The top 40 sports figures of 2007

The top 40 sports figures of 2007
By Jamie Mottram, Yahoo! Sports
December 26, 2007

I was shocked – shocked – to find that Brett Favre is SI's Sportsman of the Year!

Not to diminish No. 4's impressive 2007, but that's boring. It's boring like Tiger Woods or Roger Federer or Tim Duncan. Boring like breaking records, winning championships and going home to your lovely wife. We'd all like to lead that kind of life and admire those that do, but it's not always interesting.

When we think of the year that was, it's not Favre we're thinking about. And, in line with that train of thought, he's No. 24 on this list.

The top 40 isn't about power or wealth, and it certainly isn't about sportsmanship. It's about the most interesting and intriguing sports figures of 2007, as decided by top sports bloggers such as Will Leitch (Deadspin), Michael David Smith (FanHouse), Matt Ufford (With Leather), Dan Steinberg (D.C. Sports Bog), Big Daddy Drew (Kissing Suzy Kolber) … basically a bunch of big city white guys in their 20s and 30s.

The methodology consists of bloggers from across the American sporting spectrum submitting their list of the 10 sports figures they covered the most this year.
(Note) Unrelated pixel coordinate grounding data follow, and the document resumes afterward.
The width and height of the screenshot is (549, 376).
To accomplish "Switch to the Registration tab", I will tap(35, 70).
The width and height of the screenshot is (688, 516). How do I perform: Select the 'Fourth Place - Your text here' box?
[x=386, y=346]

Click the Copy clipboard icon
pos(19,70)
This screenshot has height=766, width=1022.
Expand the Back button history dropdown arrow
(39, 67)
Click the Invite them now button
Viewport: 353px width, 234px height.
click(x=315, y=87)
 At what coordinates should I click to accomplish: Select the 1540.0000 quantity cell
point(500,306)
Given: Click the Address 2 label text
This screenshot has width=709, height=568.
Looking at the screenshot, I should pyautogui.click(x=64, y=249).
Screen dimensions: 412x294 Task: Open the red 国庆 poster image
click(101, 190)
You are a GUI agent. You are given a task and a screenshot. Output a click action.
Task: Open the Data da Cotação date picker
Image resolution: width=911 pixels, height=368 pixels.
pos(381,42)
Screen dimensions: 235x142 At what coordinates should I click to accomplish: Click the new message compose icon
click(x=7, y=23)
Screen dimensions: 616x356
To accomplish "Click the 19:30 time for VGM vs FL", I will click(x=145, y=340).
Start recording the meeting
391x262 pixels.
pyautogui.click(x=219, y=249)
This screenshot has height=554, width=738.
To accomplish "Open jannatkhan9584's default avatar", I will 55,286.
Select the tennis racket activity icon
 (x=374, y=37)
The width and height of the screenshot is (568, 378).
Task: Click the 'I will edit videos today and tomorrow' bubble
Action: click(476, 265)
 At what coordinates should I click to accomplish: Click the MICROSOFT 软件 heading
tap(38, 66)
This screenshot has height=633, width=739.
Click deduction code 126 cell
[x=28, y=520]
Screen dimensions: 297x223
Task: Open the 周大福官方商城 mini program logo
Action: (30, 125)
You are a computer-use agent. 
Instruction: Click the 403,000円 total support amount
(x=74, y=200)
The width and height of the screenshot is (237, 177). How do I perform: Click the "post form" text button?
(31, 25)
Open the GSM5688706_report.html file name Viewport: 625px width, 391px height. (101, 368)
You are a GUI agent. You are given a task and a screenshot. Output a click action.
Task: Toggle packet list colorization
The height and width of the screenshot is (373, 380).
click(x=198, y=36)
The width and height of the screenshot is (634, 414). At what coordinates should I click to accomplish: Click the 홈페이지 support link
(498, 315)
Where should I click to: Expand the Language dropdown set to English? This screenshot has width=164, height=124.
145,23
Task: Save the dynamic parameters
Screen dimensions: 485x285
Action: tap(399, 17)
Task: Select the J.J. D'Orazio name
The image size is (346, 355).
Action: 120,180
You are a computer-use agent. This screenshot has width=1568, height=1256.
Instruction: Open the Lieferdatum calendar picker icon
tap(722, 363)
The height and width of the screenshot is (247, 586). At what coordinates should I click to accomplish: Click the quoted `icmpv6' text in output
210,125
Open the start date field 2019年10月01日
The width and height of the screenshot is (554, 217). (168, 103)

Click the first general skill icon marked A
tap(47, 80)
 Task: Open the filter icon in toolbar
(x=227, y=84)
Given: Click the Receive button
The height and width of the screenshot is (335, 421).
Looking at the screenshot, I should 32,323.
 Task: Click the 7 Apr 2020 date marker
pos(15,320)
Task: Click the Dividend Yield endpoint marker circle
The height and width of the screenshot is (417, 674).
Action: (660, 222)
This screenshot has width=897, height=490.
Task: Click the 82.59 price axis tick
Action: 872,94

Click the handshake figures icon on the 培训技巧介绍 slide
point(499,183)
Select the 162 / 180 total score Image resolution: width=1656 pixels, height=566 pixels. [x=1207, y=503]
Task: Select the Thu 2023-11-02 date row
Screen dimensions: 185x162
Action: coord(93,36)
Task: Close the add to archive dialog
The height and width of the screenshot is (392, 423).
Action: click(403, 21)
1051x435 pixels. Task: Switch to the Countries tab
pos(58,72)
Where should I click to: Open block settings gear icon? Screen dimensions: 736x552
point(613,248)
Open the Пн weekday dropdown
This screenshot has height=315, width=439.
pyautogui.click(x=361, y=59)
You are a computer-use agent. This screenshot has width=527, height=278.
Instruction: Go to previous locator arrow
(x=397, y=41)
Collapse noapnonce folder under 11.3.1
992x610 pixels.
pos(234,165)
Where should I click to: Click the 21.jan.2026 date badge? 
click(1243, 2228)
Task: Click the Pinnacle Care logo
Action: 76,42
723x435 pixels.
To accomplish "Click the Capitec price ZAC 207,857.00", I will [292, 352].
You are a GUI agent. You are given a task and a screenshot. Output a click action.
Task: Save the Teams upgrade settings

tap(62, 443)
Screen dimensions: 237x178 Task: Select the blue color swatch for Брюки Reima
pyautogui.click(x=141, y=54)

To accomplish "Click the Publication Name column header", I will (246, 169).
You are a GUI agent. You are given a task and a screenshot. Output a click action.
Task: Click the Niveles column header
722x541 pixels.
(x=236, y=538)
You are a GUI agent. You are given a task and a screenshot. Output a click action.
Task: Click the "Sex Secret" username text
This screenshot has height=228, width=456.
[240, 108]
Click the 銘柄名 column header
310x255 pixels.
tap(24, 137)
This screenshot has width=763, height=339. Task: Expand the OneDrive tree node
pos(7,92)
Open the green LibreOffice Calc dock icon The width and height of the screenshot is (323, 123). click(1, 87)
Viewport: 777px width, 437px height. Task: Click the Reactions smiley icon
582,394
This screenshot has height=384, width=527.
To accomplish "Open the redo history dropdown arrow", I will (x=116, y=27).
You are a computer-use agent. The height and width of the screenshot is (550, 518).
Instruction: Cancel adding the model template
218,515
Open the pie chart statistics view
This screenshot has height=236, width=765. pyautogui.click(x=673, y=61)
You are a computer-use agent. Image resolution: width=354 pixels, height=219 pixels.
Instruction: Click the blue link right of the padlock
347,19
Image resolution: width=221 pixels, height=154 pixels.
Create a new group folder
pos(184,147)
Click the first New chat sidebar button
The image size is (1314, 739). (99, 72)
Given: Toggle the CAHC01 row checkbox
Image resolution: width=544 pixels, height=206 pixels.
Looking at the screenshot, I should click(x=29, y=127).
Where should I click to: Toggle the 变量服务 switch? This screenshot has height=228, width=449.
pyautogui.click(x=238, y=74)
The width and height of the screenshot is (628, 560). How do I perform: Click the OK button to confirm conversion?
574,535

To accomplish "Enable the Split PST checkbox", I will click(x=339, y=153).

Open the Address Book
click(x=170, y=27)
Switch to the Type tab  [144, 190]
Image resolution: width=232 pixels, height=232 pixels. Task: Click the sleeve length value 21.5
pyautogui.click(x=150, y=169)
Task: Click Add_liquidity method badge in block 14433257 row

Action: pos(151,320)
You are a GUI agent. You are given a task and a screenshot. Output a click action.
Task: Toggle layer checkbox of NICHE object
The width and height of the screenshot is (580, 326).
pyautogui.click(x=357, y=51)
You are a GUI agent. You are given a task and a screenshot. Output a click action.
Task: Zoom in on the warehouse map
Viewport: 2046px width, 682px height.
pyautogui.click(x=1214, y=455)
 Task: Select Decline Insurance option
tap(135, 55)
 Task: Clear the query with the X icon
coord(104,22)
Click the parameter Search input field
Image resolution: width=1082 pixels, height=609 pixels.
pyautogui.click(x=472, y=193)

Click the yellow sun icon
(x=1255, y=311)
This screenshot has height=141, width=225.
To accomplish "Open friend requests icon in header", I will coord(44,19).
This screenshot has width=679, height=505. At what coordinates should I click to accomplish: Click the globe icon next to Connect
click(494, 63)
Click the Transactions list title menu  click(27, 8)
The 47 participating blogs voted for 203 different athletic figures, and the top 40 vote getters – including nine NBA ballers, eight quarterbacks, seven coaches, four media members and one plucky horse – are listed below along with a dash of snark. Note that the votes were tabulated pre-Mitchell Report, so Roger Clemens is spared inclusion.

Please enjoy it with the irreverence with which it was created, and, by all means, let us know where we missed.

1. Michael Vick Getty Images

1. Michael Vick (No. 21 on last year's top 40)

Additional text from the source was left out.